I think that this unawareness of my skin color provides a hint for explaining what might be actually going on here. Not only am I generally not aware of my skin color, but I have always felt this way. I think that there is a spectrum of natural self-identification tendencies, and a bias towards attributing perceived affronts to the most salient aspects of your identity. Let me unpack this.

It’s not exactly that I’m unaware that I’m brown (I wouldn’t be surprised if somebody showed me a picture of myself and pointed out my skin color). It’s that my brownness is a nonexistent component of the way I think about myself. As far back as I can remember, the salient features of my sense of self have been things like my way of thinking and my personality. I’ve always identified myself as mostly a mind, not a body. I even remember a few bizarre experiences where I looked in a mirror and was momentarily struck by a surreal sense of disconnect, that I happen to exist within this body that seems so obviously distinct from me.

It is also the case that when I perceive that others dislike me and don’t have any sense of why this may be, I naturally tend to assume that their dislike relates to some aspect of my mental characteristics; maybe they don’t like my style of reasoning, or my sense of humor, or some other aspect of my personality. I will almost never attribute their dislike to some physical characteristics of mine.

I perceive myself as primarily a thinker occupying a body that I don’t strongly identify with. But other people identify much more closely with their physicality (skin color, facial features, body type, sex, et cetera). It seems plausible to me that just as I perceive affronts as having to do with properties of my mind, those for whom race is a salient component of their personal identity will perceive affronts as having to do with racism, those who identify with their sex will be more likely to see them as sexism, and so on.

This idea of a spectrum of self-identification tendencies is fairly satisfying to me as an explanation of this phenomenon of radically different perceptions of the world.

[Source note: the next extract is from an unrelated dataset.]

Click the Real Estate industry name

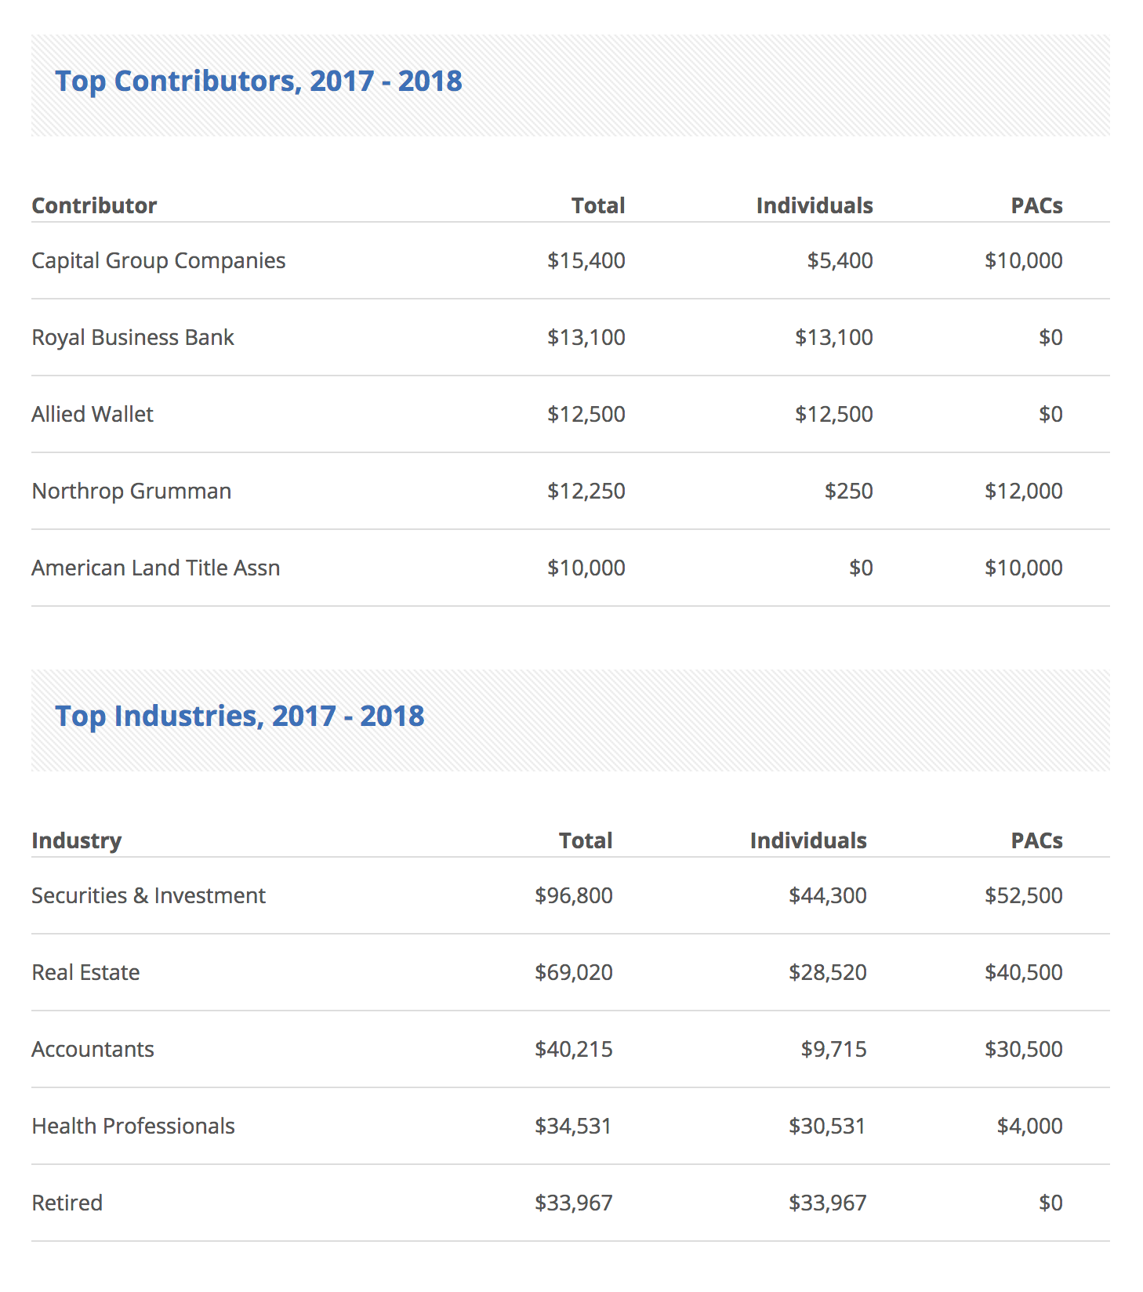point(85,972)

Two people that appear to exist in very similar social environments can have radically different perceptions of their social environments, because of differences in how they conceive of themselves and the way that this affects their framing of their interactions with others. These differing tendencies are not restricted to body-versus-mind. Some people strongly identify themselves with a profession, a cultural heritage, or a nation. Others identify with an ideology or a religion. And in general, the parts of your identity that feel most salient to you are those that will prickle most readily at perceived affronts.

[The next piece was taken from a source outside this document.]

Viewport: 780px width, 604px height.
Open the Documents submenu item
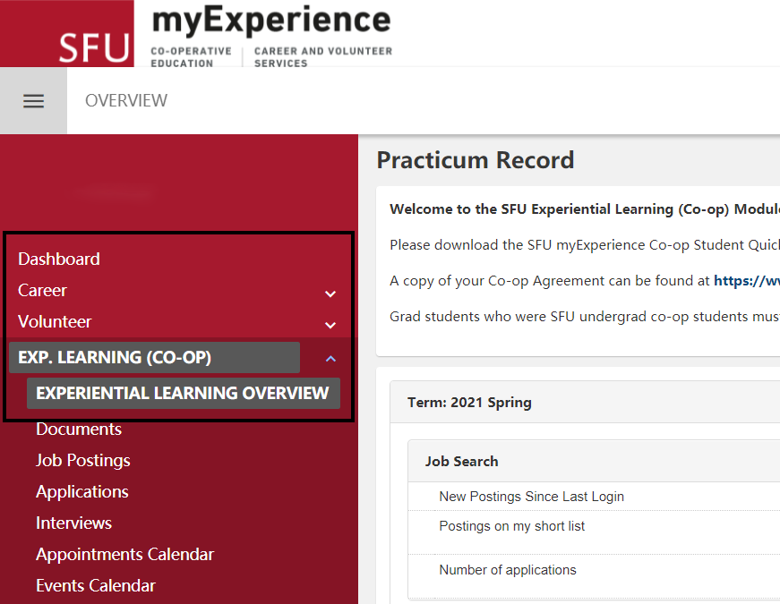(79, 429)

This relates to the notion in psychology of internal vs external loci of control. When you fail a job interview, you blame the traffic in the morning, or the interviewer’s bias. If you had gotten the job, you would have happily praised your interviewee skills and charming smile. When your neighbor fails a job interview, you attribute it to their poor interviewee skills. That is, you place the locus of control over the outcome wherever it is convenient.

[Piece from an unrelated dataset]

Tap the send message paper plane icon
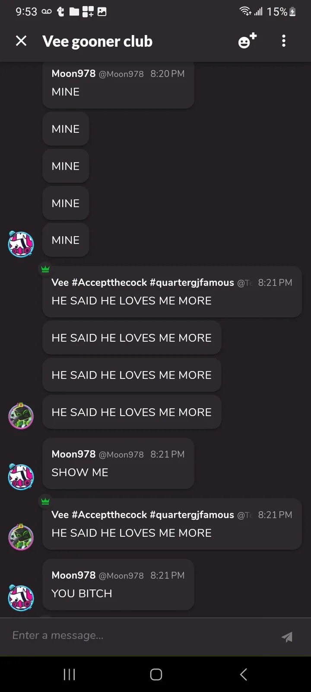 pos(287,637)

This is called the fundamental attribution error. With respect to themselves, people attribute positive outcomes to features of their own identity, and negative outcomes to features of the external world. With respect to others, they attribute positive outcomes to the external world and negative outcomes to the person’s character.

If you strongly identify as a mixed person, then you will see events in your world as being all about your mixed race. And if you identify as a mind floating about in a body, then things like your race or sex or attractiveness will seem mostly irrelevant to explaining the events in your life. This suggests a sort of self-perpetuating cycle whereby those that identify as X will perceive the world as centered around X, further entrenching the self-identification as X.